Schreib den Seitenauszug über Rudolf Lehmanns Lebensgeschichte nach seinem letzten Satz weiter.

─── SEITENAUSZUG

Später arbeitete er im Kino- und Theatergewerbe.
Die letzten Jahre war er gezwungen, seine spärliche Rente hinter der Kasse eines Ladens in einer schlecht beleumundeten Gegend des Ruhrgebiets aufzubessern.
In diesem Buch erzählt er seine Lebensgeschichte.

 

Rudolf Lehmann,
geboren 1920 in Zerbst,
lebt und arbeitet im Ruhrgebiet,
besitzt die Telefonnummer
der Königin von Thailand

Foto: Andrea Mundt

 

 

Textprobe:

Wenn sie auf dem Ring stand und ich unten noch ein bisschen wackelte, hielt das Publikum immer so verängstigt den Atem an, dass man eine Stecknadel hätte fallen hören können. Und mitten in diese Stille hinein fing sie oben plötzlich an zu singen: »O sole mio! Dadadi da dio …«
Ich rief dann hoch: »Stop it! Stop it immediately!«
Sie rief runter: »Why do I have to stop it!«
»You are not Maria Callas!«
»And you are not Onassis to pay me!«



REZENSION:

Zerbster Kind macht Weltkarriere
Neuerscheinung: Reifen-Nummer der »Ledas« bis heute einzigartig – Lebensgeschichte veröffentlicht

Physikalisch ist das eigentlich gar nicht möglich: Zwei Männer sind auf dem Titelbild zu sehen mit sechs Reifen. Der untere Mann, adrett gekleidet mit heller Hose und Krawatte, jongliert zwei Reifen mit den Armen, einen weiteren balanciert er auf dem Kopf. Dieser Reifen jedoch ist nur das Verbindungsstück zu seinem Partner, der darauf einen Kopfstand macht und irgendwie zu schweben scheint. Eine Fotomontage?

──────
─── DATENSÄTZE

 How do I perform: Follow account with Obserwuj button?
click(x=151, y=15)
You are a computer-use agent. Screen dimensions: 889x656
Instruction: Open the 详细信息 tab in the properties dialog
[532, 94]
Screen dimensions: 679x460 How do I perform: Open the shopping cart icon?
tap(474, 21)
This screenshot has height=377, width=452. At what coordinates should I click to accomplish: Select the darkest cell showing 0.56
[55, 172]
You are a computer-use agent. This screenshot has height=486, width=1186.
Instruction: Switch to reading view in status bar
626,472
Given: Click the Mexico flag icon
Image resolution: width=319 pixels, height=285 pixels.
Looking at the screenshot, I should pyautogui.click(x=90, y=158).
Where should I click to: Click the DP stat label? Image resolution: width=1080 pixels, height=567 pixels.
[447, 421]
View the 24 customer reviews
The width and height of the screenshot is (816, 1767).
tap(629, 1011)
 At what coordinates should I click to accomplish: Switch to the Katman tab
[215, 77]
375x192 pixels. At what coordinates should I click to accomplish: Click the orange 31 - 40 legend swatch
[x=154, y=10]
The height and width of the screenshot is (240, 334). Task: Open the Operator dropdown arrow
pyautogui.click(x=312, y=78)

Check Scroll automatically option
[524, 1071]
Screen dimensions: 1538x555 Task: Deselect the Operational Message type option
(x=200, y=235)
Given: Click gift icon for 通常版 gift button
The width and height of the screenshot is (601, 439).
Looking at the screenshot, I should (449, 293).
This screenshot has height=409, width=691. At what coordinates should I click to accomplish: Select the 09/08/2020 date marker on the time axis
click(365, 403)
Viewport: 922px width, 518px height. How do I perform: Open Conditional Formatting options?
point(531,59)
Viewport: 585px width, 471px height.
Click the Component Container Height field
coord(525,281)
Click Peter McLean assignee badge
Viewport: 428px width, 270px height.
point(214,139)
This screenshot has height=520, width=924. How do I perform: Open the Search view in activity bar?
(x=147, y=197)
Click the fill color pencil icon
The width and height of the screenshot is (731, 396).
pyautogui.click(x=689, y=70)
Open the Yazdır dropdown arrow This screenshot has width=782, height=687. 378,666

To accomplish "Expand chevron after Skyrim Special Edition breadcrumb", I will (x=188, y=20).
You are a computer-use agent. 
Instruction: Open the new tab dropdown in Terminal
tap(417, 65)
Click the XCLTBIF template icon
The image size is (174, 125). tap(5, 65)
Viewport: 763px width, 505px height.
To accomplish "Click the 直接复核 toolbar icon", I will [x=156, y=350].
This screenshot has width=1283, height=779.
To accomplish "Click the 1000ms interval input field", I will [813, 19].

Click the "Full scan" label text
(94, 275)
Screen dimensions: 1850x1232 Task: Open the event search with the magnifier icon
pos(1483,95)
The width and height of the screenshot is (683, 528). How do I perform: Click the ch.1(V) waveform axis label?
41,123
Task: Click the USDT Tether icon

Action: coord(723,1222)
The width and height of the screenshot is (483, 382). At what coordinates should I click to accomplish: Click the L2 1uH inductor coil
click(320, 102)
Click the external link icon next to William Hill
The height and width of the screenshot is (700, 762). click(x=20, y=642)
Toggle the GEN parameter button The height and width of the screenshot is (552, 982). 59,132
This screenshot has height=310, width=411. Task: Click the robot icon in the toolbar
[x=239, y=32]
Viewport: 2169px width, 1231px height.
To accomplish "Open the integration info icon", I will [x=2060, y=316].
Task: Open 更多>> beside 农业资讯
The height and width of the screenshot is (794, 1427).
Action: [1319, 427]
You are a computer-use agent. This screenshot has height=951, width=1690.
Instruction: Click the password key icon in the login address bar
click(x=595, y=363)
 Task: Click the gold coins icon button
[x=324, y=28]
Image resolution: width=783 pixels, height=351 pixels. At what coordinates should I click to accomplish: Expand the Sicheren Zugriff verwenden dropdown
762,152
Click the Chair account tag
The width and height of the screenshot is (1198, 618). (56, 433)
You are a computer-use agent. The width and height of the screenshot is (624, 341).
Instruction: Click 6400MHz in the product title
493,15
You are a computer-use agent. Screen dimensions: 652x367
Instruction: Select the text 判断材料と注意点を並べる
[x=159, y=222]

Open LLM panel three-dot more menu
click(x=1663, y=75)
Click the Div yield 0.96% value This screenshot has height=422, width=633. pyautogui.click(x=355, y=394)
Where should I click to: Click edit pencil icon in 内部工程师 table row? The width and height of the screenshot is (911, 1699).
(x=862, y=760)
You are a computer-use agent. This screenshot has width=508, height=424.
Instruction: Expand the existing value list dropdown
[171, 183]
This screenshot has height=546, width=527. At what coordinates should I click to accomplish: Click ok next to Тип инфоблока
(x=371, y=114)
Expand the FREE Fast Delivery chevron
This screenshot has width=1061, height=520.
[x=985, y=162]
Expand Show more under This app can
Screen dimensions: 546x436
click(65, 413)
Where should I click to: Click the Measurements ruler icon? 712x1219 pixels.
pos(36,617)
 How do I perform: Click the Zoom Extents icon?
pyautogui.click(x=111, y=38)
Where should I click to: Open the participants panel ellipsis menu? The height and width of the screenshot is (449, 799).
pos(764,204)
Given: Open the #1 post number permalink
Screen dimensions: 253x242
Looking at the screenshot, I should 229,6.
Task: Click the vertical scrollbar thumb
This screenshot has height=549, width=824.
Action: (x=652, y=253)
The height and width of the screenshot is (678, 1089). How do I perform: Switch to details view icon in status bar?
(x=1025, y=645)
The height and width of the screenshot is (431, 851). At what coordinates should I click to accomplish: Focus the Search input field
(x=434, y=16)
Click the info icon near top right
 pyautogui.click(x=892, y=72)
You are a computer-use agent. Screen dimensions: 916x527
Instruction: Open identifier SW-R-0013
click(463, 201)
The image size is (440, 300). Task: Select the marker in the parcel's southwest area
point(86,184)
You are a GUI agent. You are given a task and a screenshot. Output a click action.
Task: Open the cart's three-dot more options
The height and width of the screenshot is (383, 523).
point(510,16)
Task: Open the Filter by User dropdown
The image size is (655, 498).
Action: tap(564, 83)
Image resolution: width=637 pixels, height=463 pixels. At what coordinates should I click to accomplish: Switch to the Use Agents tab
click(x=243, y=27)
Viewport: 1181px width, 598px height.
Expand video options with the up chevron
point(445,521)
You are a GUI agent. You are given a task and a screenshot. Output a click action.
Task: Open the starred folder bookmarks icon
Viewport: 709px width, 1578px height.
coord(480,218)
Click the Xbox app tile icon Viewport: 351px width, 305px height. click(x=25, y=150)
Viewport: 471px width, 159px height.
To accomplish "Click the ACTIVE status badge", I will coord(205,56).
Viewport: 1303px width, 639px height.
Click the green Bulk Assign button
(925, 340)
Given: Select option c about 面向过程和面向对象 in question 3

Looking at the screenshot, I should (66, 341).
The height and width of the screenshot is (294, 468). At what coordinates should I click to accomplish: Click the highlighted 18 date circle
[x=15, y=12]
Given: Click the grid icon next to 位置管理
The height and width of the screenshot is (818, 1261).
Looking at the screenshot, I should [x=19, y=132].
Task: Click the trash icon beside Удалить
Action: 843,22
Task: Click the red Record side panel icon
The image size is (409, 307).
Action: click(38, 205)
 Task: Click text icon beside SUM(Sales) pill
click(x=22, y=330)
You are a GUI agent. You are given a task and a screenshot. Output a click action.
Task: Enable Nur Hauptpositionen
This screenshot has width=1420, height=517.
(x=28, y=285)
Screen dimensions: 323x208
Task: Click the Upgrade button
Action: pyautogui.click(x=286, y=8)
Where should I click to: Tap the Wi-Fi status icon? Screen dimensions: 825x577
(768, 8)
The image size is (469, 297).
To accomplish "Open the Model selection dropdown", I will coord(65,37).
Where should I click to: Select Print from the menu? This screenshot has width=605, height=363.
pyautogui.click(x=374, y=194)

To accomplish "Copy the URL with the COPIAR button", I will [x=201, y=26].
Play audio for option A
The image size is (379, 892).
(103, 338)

──────

* _ERGEBNIS_
»Auf dem Bild der untere, das bin ich«, hat der in Zerbst geborene und aufgewachsene Artist Rudolf Lehmann seine vor kurzem im Dortmunder Neon-Verlag erschienene Autobiographie genannt. Darin lässt er keinen Zweifel daran, dass die abgebildete Show-Nummer echt ist, schließlich hat er damit als »The Ledas« mit wechselnden Partnern von 1940 bis 1972 Weltkarriere gemacht. Bis heute ist dieses atemberaubende Kunststück keinem anderen Artisten gelungen.
Rudolf Lehmann, 1920 als Sohn eines Tischlers und Schul-Hausmeisters in Zerbst geboren, war von früher Kindheit an ein begeisterter Sportler. Ein Onkel, ehemaliger Marinesoldat, brachte ihm die ersten artistischen Kunststücke, unter anderem Seiltanzen, bei. Schon mit sieben Jahren gab der kleine Rudolf mit seinem Bruder Paul Vorstellungen für die Schulkameraden. »Damals kam mir zu Bewusstsein, dass man als Artist Geld verdienen konnte«, schreibt Lehmann, der bald darauf ernsthaft zu trainieren begann. Als 13-Jähriger jagte er seiner Schwester einen gehörigen Schrecken ein, als er auf das Schuldach stieg und am Rand einen Handstand vollführte.
Bald darauf verdiente Rudolf Lehmann tatsächlich mit seinem Talent das erste Geld: Als 14-Jähriger trat er bei Veranstaltungen von Gesangsvereinen und Kegelklubs auf, wofür er immerhin zwischen 30 und 40 Mark bekam. Mit dem Geld erleichterte er seiner Mutter die Haushaltsführung in der kinderreichen Familie, in der nur der Vater ein spärliches Einkommen hatte.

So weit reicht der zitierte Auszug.